Economic and political differences among the North and the South eventually turned into cultural differences as well. Due to faster modernization in the North, many northerners began to view their southern counterparts as backward in their outlook. These differences were further exacerbated with the rise of penny press. Local press in each region, trying to generate greater readership, depicted cultural and social institutions of the other region in highly negative terms, with little regard to accuracy and objectivity. “There is no doubt,” Niven writes, “that after a quarter of a century of such constant editorial bashing, the southern and northern publics could believe the worst of each other” (p. 12). Nowhere was such inflammatory rhetoric condemning each other as divisive as it was in the discussion of slavery.
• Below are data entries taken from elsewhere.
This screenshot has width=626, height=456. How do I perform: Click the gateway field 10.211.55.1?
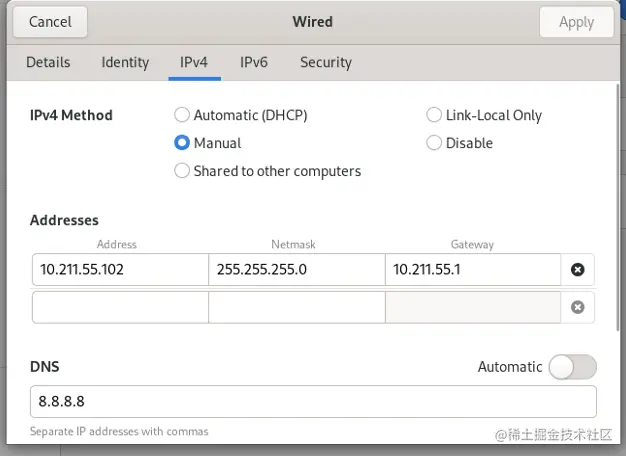coord(472,269)
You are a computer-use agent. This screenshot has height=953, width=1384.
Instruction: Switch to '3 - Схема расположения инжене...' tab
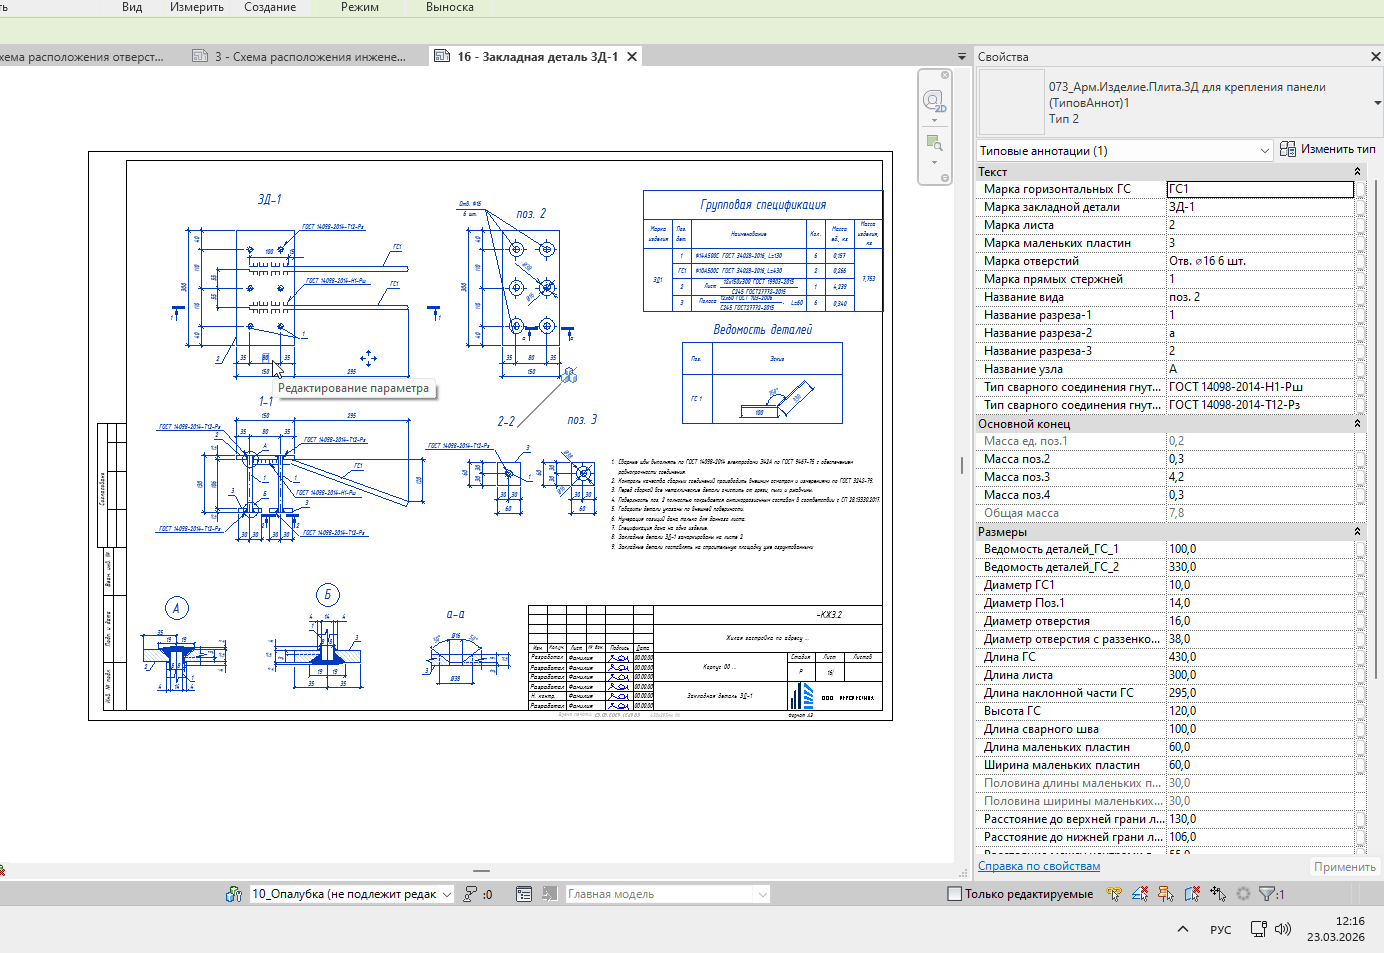(x=310, y=57)
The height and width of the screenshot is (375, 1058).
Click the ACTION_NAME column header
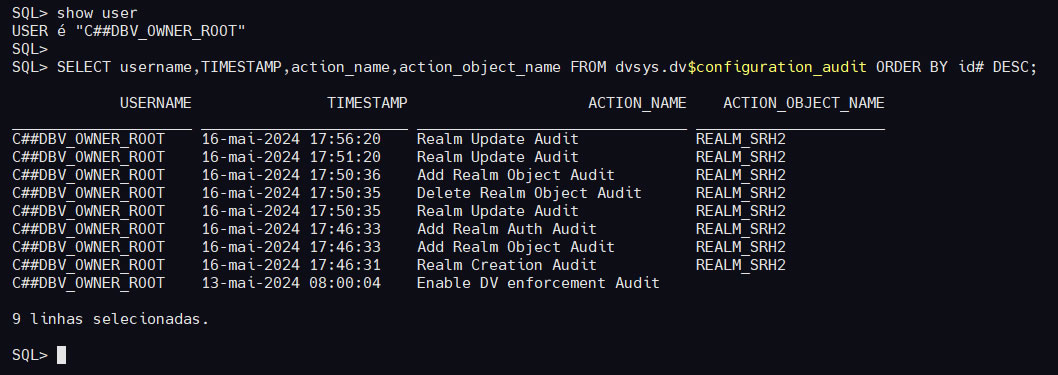pyautogui.click(x=637, y=103)
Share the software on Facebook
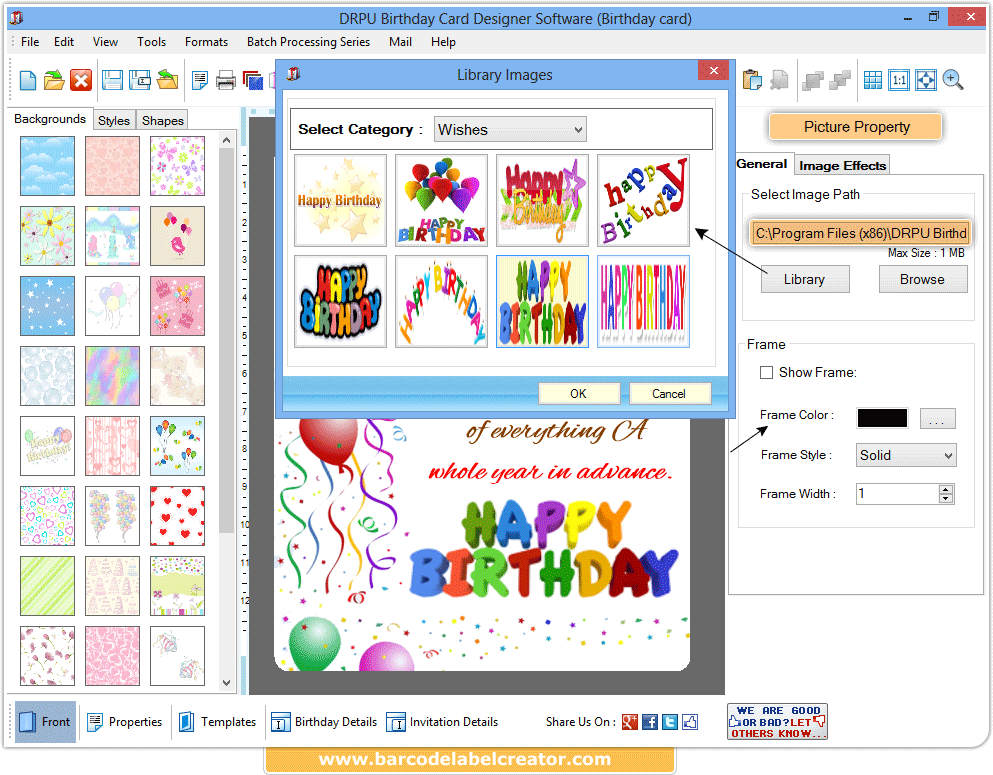The height and width of the screenshot is (775, 993). (x=651, y=721)
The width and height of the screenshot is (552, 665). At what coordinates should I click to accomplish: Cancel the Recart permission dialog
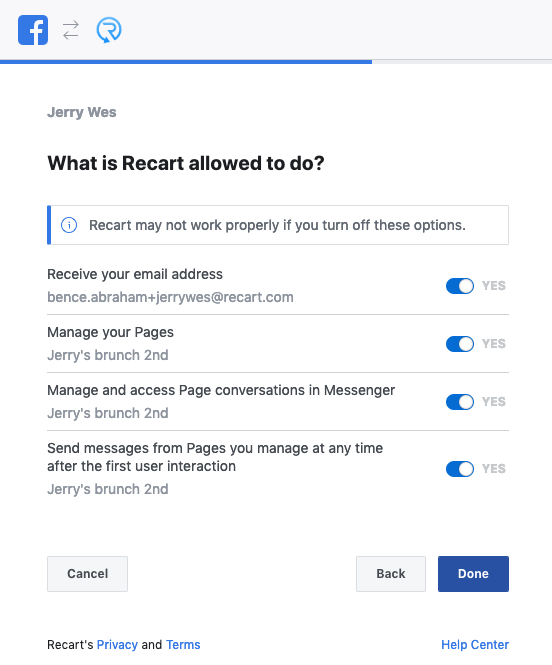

And finally the “virus of slavery that had infected the colonies in 1619 was finally incapacitating the Union,” while “the triumph of the Republican party in the presidential election . . .
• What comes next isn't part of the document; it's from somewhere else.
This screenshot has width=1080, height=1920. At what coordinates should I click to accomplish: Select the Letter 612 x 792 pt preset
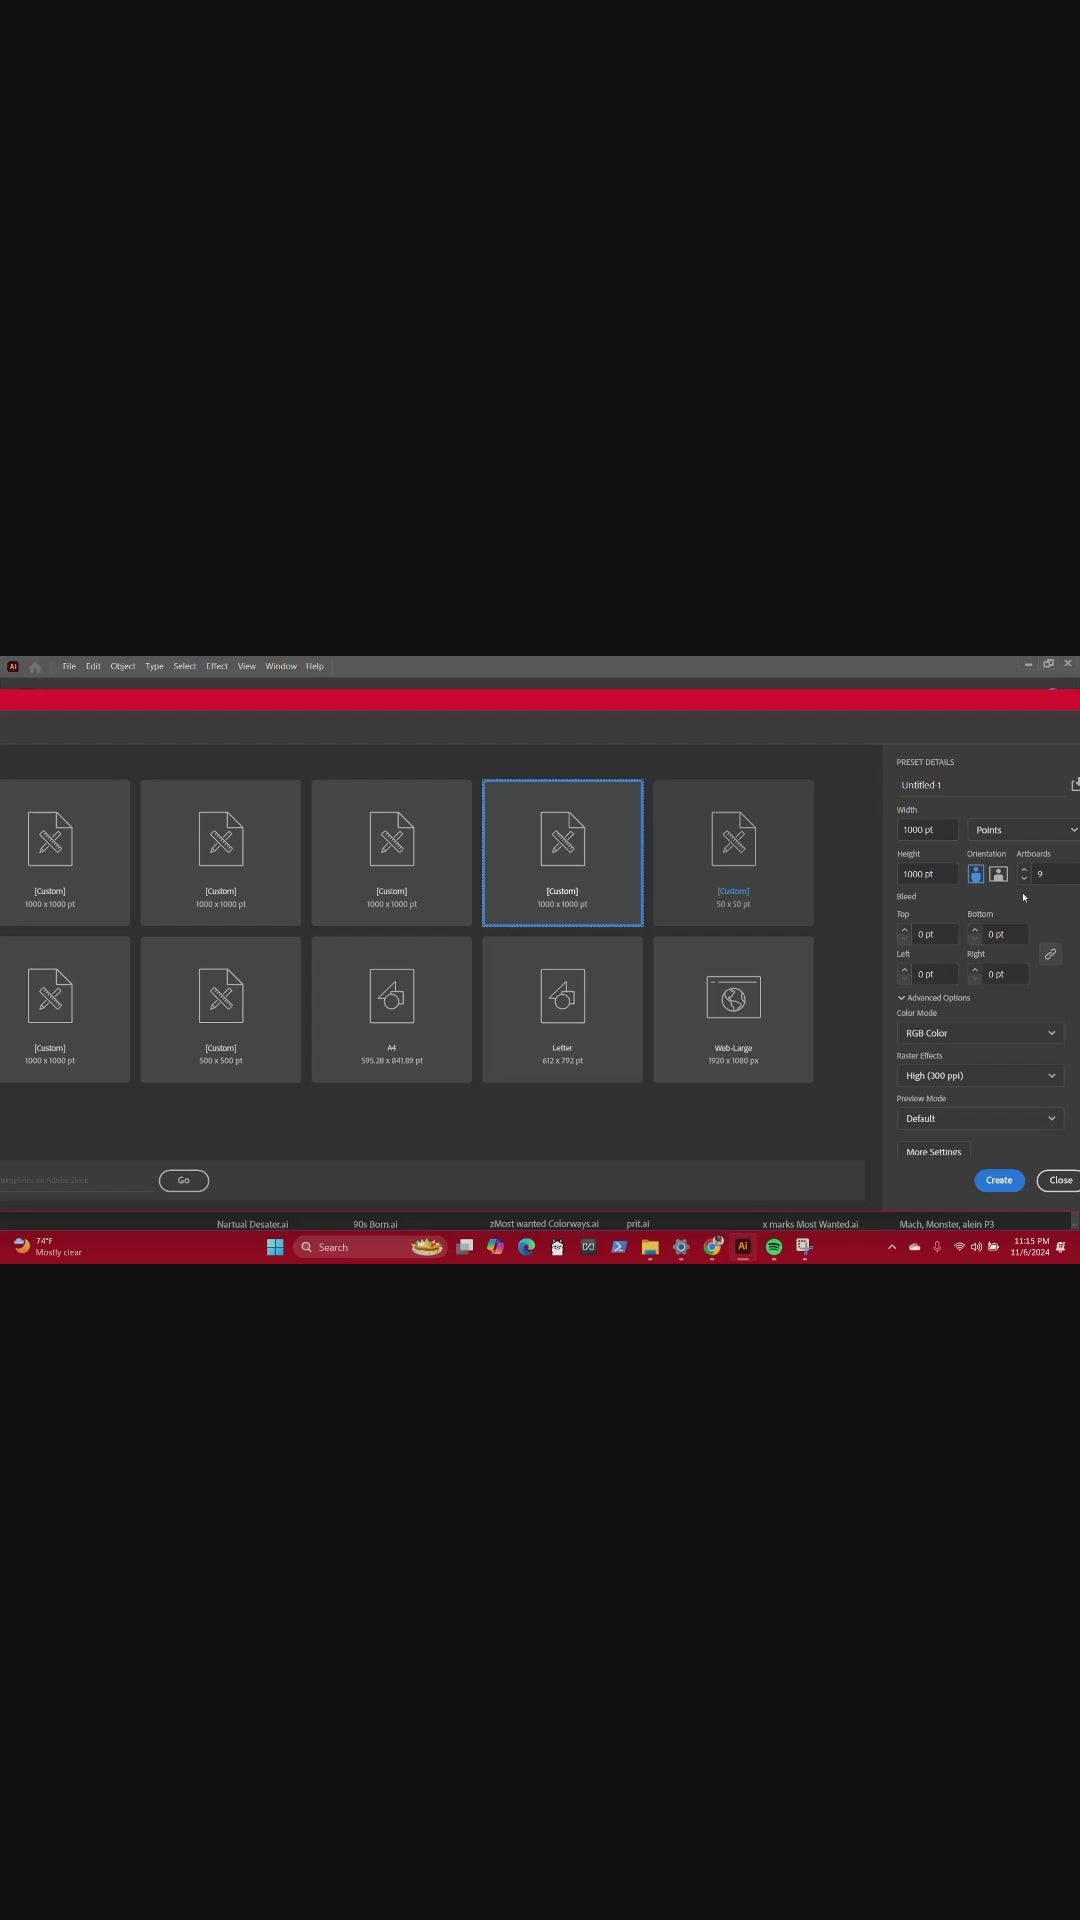(562, 1010)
made a war between the sections virtually certain” (p. 16).
The American Civil War, which cost the lives of more Americans than World War I, World War II, the Korean War, and the Vietnam War combined, is one of the most important subjects in U.S. history. Reminding Americans that the American unity in the years preceding the Civil War was as fragile as to result in the bloodiest war in American history has implications for the present. Very often sectional divisions along political lines today remind us of that fragility, as the representatives of the Democratic and the Republican party turn to unnecessary inflammatory rhetoric, while the press and other media outlets, rather than serving as a moderating force between these sections, exacerbate the divisions because of their tendency to sensationalism. Nivens discussion of how modernization clashed with traditional ways of life in America is important to keep in mind as such a division today may take place.